NMR Analysis of the Anaerobic Degradation Pathway of Toluene in Azoarcus tolulyticusEPA Grant Number: U915388
Title: NMR Analysis of the Anaerobic Degradation Pathway of Toluene in Azoarcus tolulyticus
Investigators: Griffin, Benjamin M.
Institution: Michigan State University
EPA Project Officer: Michaud, Jayne
Project Period: January 1, 1998 through January 1, 2001
Project Amount: $88,633
RFA: STAR Graduate Fellowships (1998) RFA Text | Recipients Lists
Research Category: Fellowship - Microbiology , Biology/Life Sciences , Academic Fellowships
The objective of this research project is to perform structural analyses of intermediates in anaerobic toluene degradation by Azoarcus tolulyticus to identify metabolites and explore key enzyme mechanisms in this pathway. The results of this project will expand our knowledge of the fate of toluene in anaerobic environments, and will aid in the design of remediation strategies.
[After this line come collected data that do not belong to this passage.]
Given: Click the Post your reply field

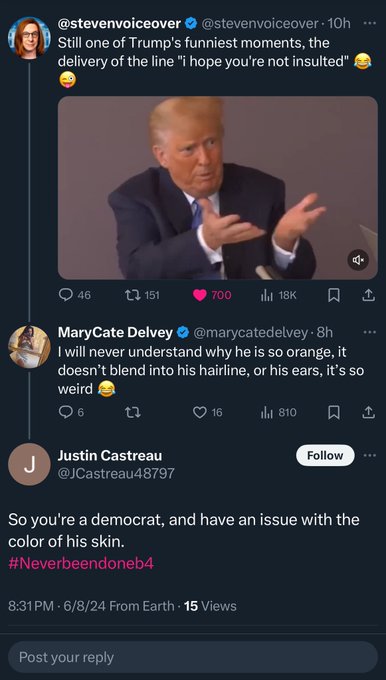Looking at the screenshot, I should [193, 657].
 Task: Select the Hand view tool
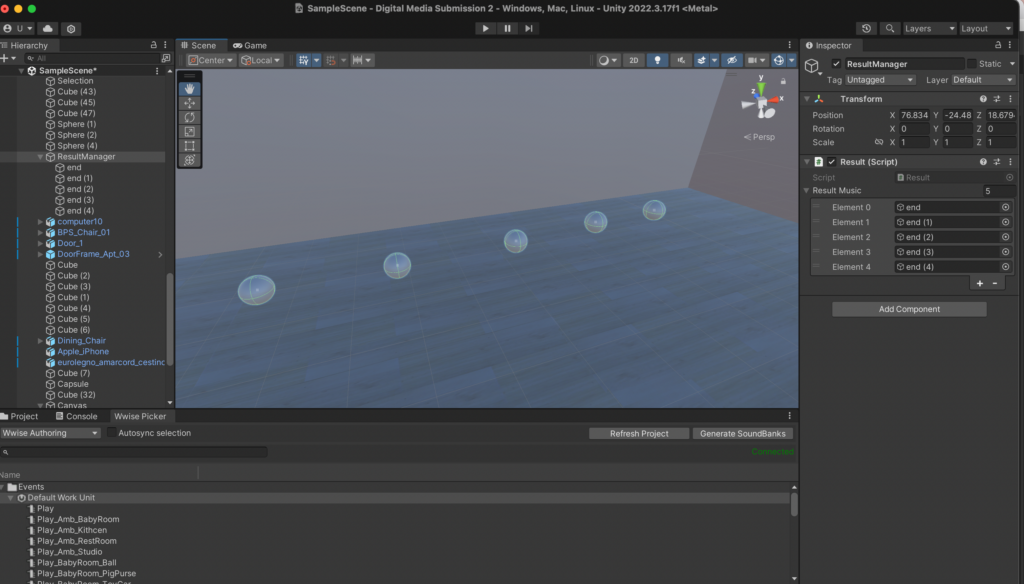(x=189, y=89)
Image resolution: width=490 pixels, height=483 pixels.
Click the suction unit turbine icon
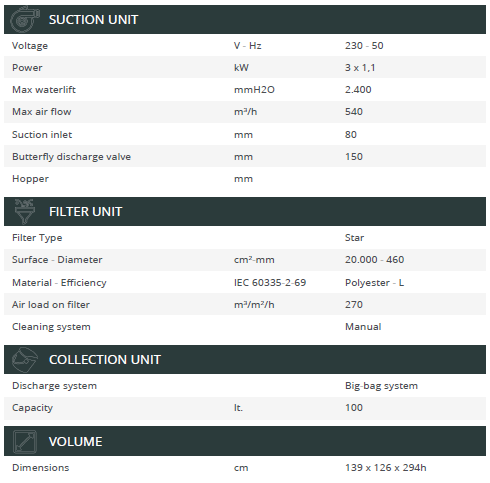point(25,19)
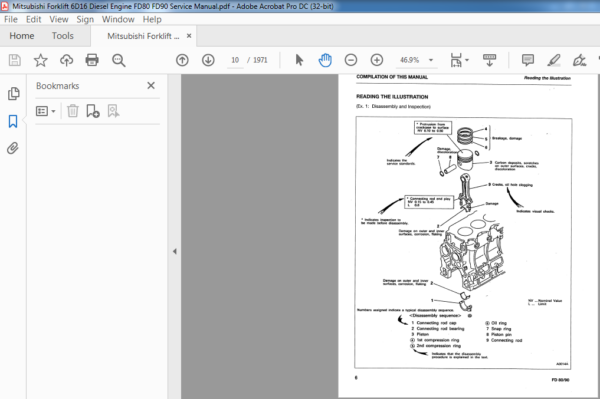Expand the fit page options dropdown
Viewport: 600px width, 399px height.
click(467, 60)
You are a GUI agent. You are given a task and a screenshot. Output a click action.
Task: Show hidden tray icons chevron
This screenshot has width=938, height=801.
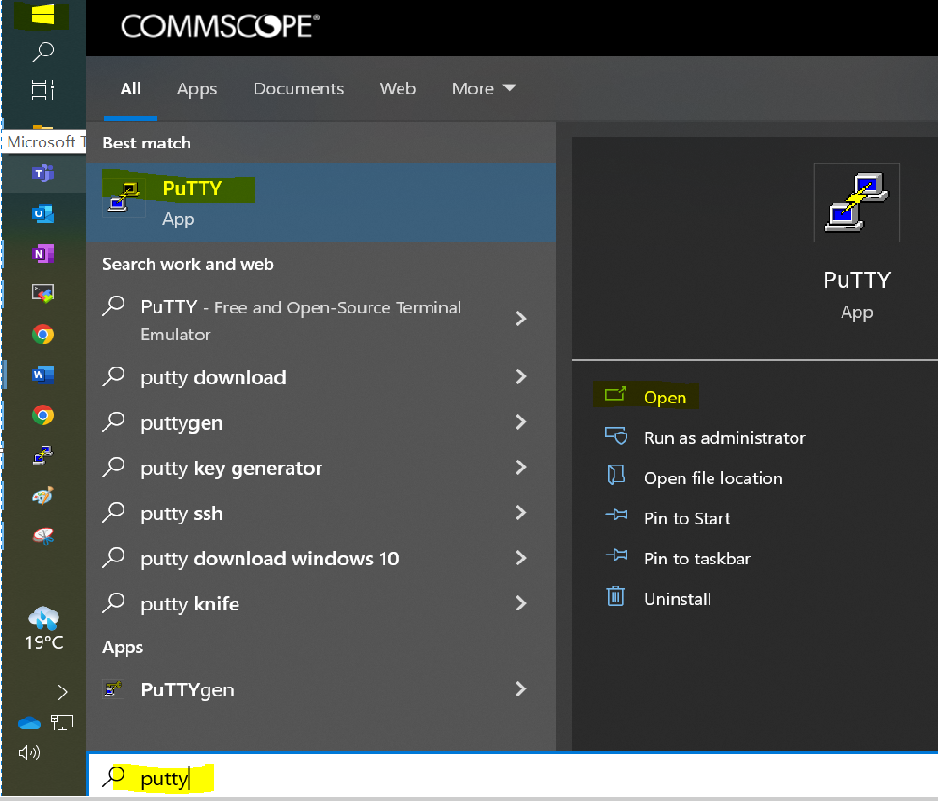pos(62,691)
One major challenge in the study of microbial degradation of pollutants is the detection of metabolites, which may be present in low concentrations or unstable during sample preparation and analysis procedures. To avoid these problems during the study of toluene degradation, I am using nuclear magnetic resonance (NMR) spectroscopy as my primary analytical technique. NMR has several advantages because it is noninvasive, nondestructive, and requires no purification or extraction steps before analysis. This allows for the identification of multiple pathway intermediates in a single assay on intact samples. I am studying the anaerobic degradation of toluene in A. tolulyticus strain Tol-4. Strain Tol-4 is the designated type strain of the newly discovered genus Azoarcus, which recent investigations have demonstrated to be quite common in nature. Specifically, I am tracking the transformation of 13C-, 2H-, and 19F-labeled toluenes in resting cells and cell-free extracts of strain Tol-4. A suite of structural analogs, including xylenes and fluorotoluenes, will be used to selectively block portions of the pathway to increase the accumulation of intermediates. Because NMR gives detailed structural information, analysis of labeled products will provide insight into both the identity of intermediates and, in certain cases, the reaction mechanism.